Although you can still access tours, one of the benefits of doing a tour in person is you can ask questions about life on campus, classes, studying abroad, and anything else that comes to mind. While this may not be available in the virtual tours, some colleges are creating virtual information sessions. These sessions often involve an admissions counselor(s) and a variety of college students and are generally either Zoom meetings or scheduled chats. Many colleges will try to have a diverse panel of students in an attempt to cover a wide range of subjects.

If these virtual information sessions are not enough, some universities, such as the University of Oregon, have set up an email for prospective students to connect with university students. By sending questions to this email, the university will connect you with a student who can answer your specific questions. This feature can be a good option if you have a particular program you want to ask about.


While social life, food, dorms, etc. are all important, the purpose of college is to get an education. This involves going to class. As courses have moved online, many colleges have uploaded lectures for prospective students. Some lectures are posted on a school’s YouTube channel while others are linked directly to the main website. Some schools, such as UC Santa Barbara, are allowing admitted and prospective students to sign up for virtual lectures, where attendees can learn and ask questions. These resources offer opportunities to get a feel for a specific university’s lectures as well as gain a little bit of knowledge while stuck inside.
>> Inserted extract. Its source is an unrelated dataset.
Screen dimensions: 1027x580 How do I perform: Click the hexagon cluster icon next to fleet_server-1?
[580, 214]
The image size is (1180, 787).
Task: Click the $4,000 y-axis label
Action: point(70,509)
Although the closing of colleges may be a bummer, it in no way should limit students from researching possible future colleges. With all these resources available online, so much information about the college is available at our fingertips. Furthermore, traveling to colleges can be expensive. Meanwhile, these universities are offering tours, information sessions, and lectures to anyone with an internet connection. Prospective students should take advantage of this time and the various resources offered. And who knows, it might be fun.


According to NPR education reporter Elissa Nadwormy in her article about how to pick a college during the coronavirus, "Admission Admissions officers are getting creative — they're doing virtual tours and allowing prospective students to tune into the online learning experiences they're offering. The University of Virginia actually had all of its campus tour guides make TikToks."


So parents should be aware before they yell at their children for spending too much time on social media. Perhaps they are researching colleges.